_TASK INSTRUCTIONS:_
Return exactly, please, the lines from the one containing "Screen dimensions: 1260x952" to the last line of the entries below, and nothing else, leaving pictures out.

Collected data

- Opening Delimiter -

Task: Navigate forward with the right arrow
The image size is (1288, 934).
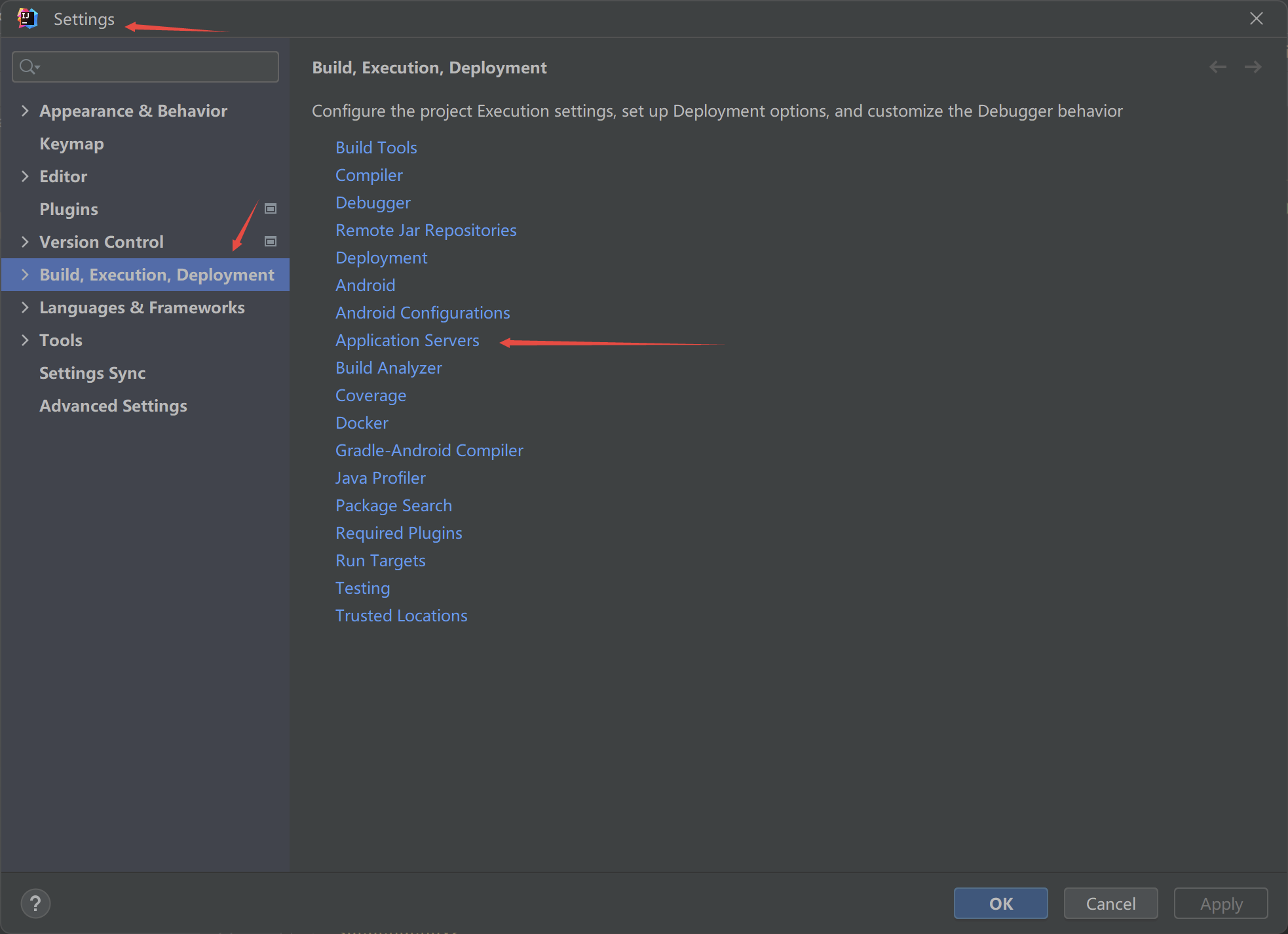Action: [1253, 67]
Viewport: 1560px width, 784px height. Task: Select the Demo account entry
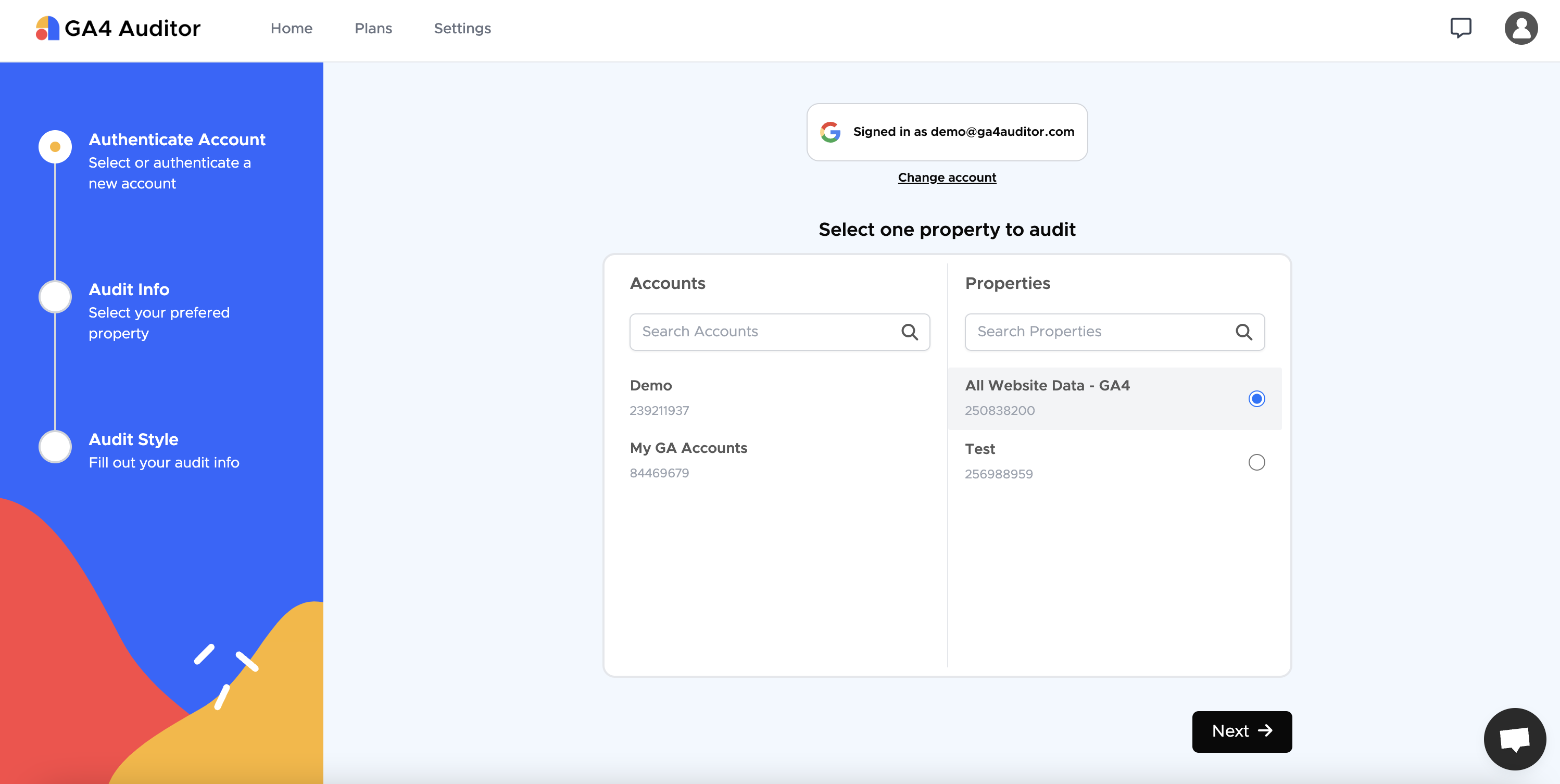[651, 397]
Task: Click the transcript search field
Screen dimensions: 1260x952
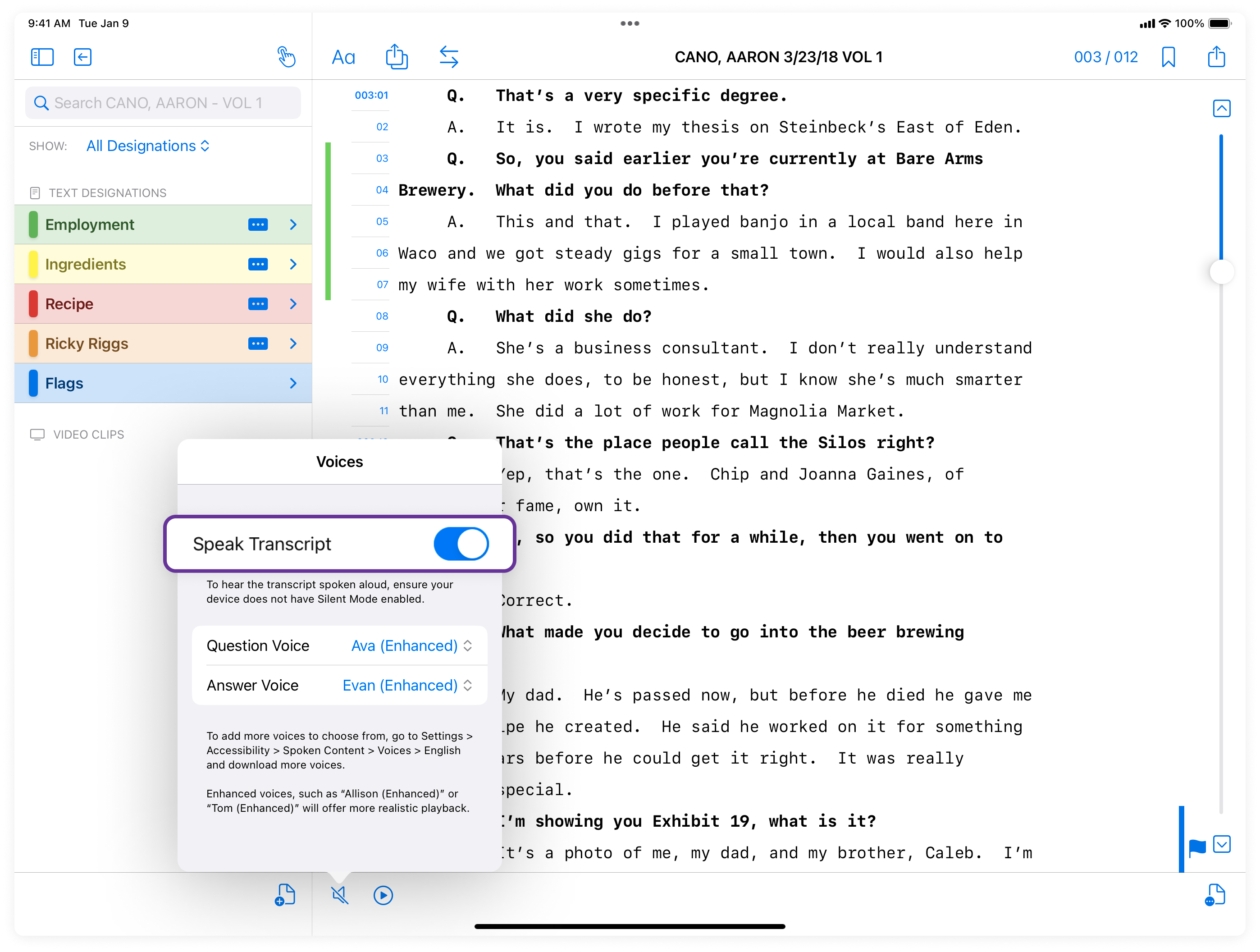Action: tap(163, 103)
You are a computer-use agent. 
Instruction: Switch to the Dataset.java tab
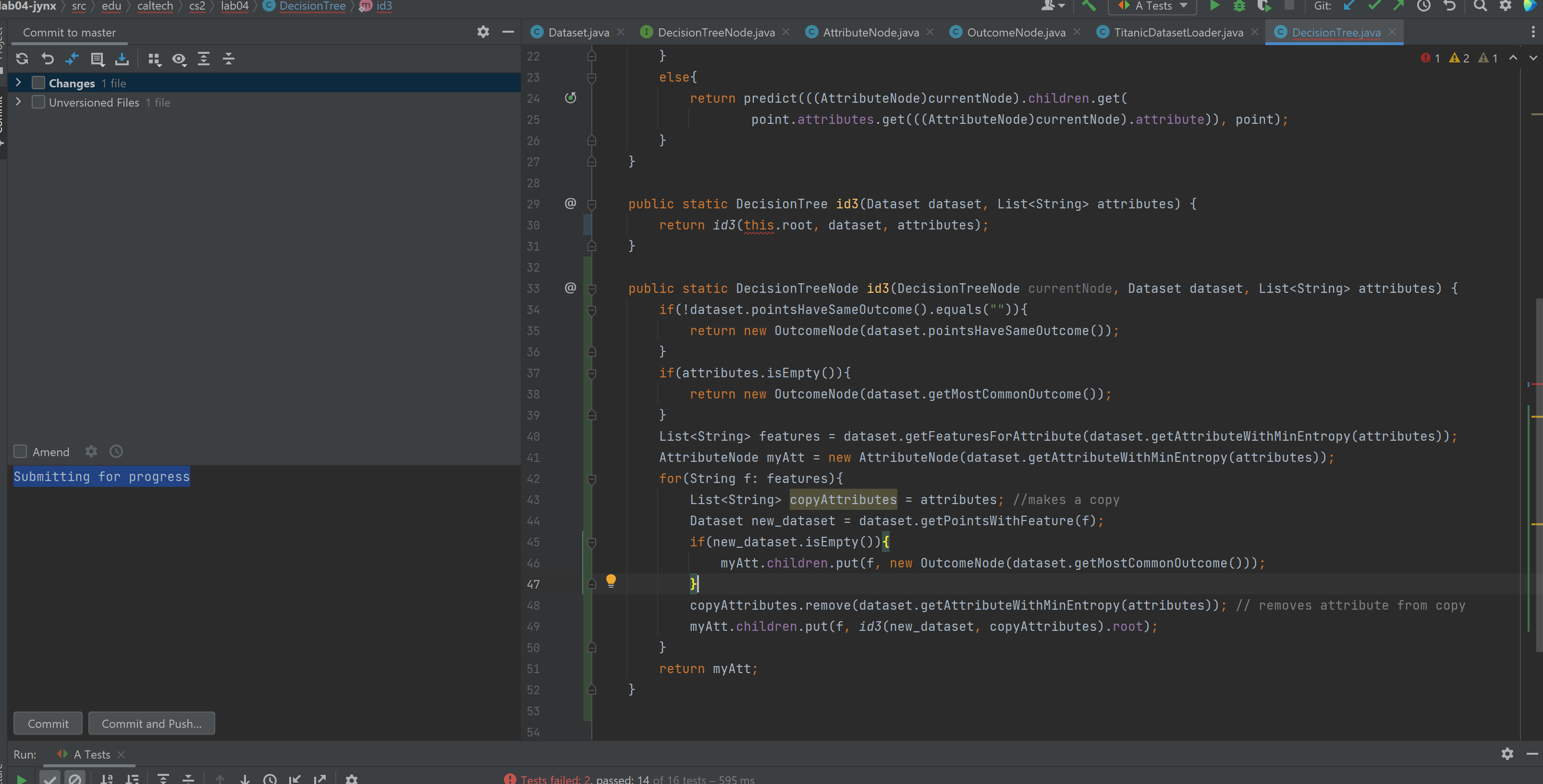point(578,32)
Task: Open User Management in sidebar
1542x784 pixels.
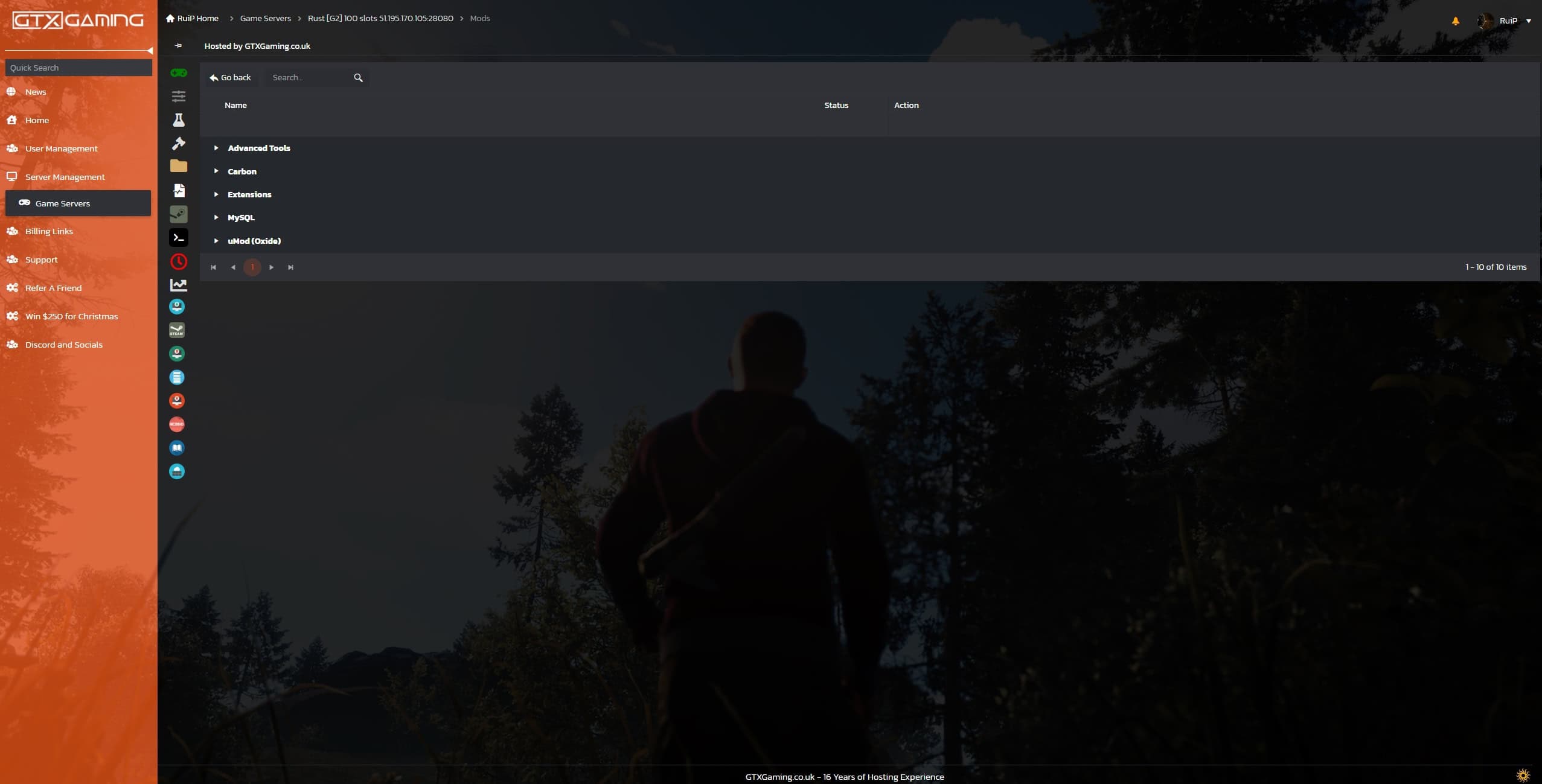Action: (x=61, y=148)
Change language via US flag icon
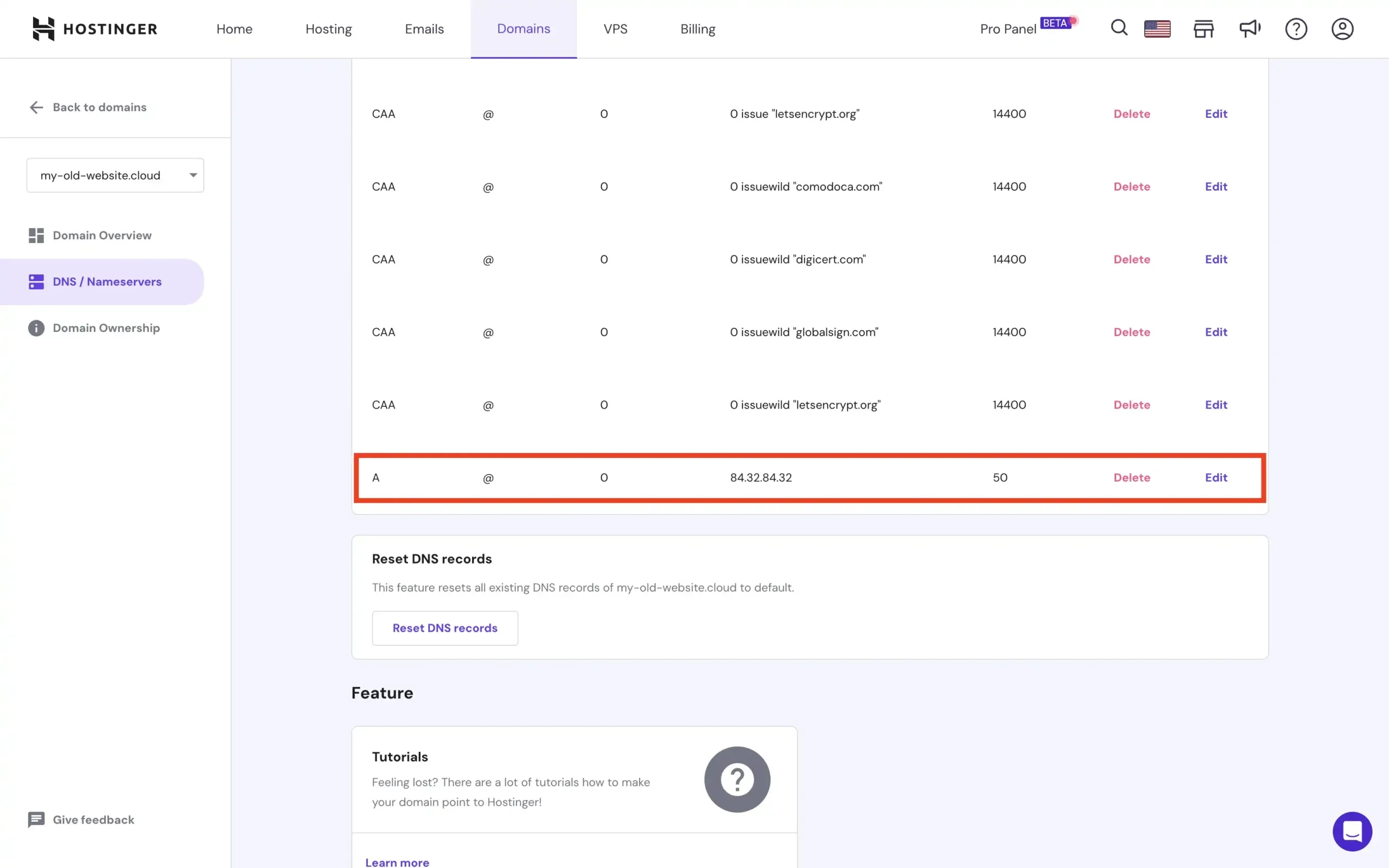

- Closing Delimiter -

_TASK SOLUTION:_
Screen dimensions: 1260x952
Action: tap(163, 103)
You are a computer-use agent. 
Instruction: Switch to the Dataset.java tab
point(578,32)
Task: Open User Management in sidebar
1542x784 pixels.
Action: (x=61, y=148)
Change language via US flag icon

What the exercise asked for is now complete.